Kim has moved here from Montreal in order to organize and manage these games. And it isn't just Kim who has come, but her entire family. And with her she brings not just her family but an impressive pedigree of managing top-notch, quality, high-calibre games, like the Pan-American Games, and the Olympics. She has been involved in managing fifteen games in total, and has twenty-five years of experience, which she now brings to us as we embark on this journey to the 2015 Games right here in Wood Buffalo.

These games are no small undertaking. It is anticipated 14,000 people will descend on our city in August 2015, including athletes, officials, media, and spectators. We are going to be in the public eye in a very big way, and we are going to be hosting 14,000 potential ambassadors in a region that relies on just such people to spread the word about us. This will be a chance for us to truly shine, through athletic competition, but even more importantly through community.

It was fascinating to speak to Kim as one of the comments she made is that she has travelled around the world but has never heard the word community as much as she has in short few weeks here. I believe that, as the concept of community here has a strength unlike anything I've ever seen before, either. I think it's because we are still building our community, and because every single person has the opportunity at this point to direct what this community will become. Every person who chooses to be involved has the chance to help this community develop cohesiveness and health. Every person has the ability to make a difference in what this community is now, and what it will be in the future - and I think we all have some sense of that, too, and that is why we are a bit community-obsessed (in a very good way, people).

The games are going to need some things, like 3000 volunteers. There will be a need for patience as our population will briefly swell and there may be accompanying traffic woes. But it is what the games will bring to us that is really interesting, and what really matters.

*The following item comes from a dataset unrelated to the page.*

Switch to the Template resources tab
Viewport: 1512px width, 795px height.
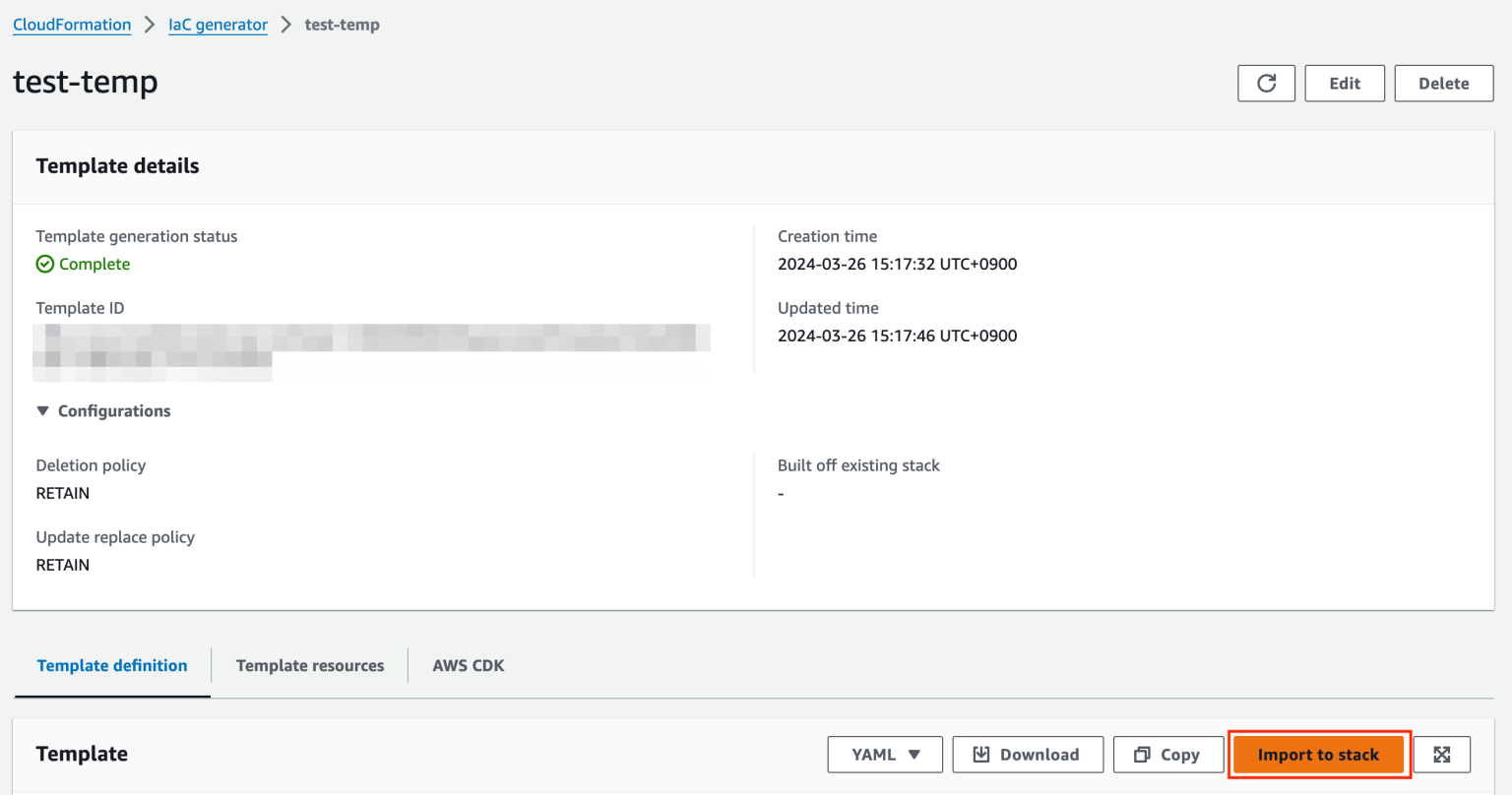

The games will bring us pride. They will bring us a sense of cooperation and collaboration. They will bring us a sense of our can-do attitude. And they will show the world our "big spirit", the big spirit that gets talked about so much but that some may think is a smokescreen (it isn't, not by a long shot, as "big spirit" might be a bit of an advertising campaign but it describes the nature of this place better than any other phrase I've ever seen).

18 venues, two athlete villages, 2500 athletes, 300 technical officials, 3000 volunteers, about 10,000 visiting spectators and media, one mascot, one countdown clock - and one 2015 Canadian Summer Games, hosted right here in the Wood Buffalo region. The excitement didn't die after the announcement that we had captured the games - it just quieted for a tiny bit, but over the next two and a half years I suspect it will build to a fever pitch, right until the opening ceremonies when we welcome all those people - all those potential ambassadors - to this region of possibility, belief, and opportunity. The thing is they think they are coming here for their own benefit - to participate in a sport, or watch a sporting event, or officiate at a competition. In reality they are coming here to our benefit, because when they leave this community, when they pack their bags and hop on a plane or drive down Highway 63, they will leave talking about how Fort McMurray wasn't what they expected. It was bigger, they will say. It was better, they will think. It wasn't the place they had heard about in national media, they will realize. What they will leave thinking is "Fort McMurray is amazing - who knew?". And that is where we have the advantage, people. They don't know our secret yet - but we do. And in 2015 we have the chance to share it with 14,000 people from across the country.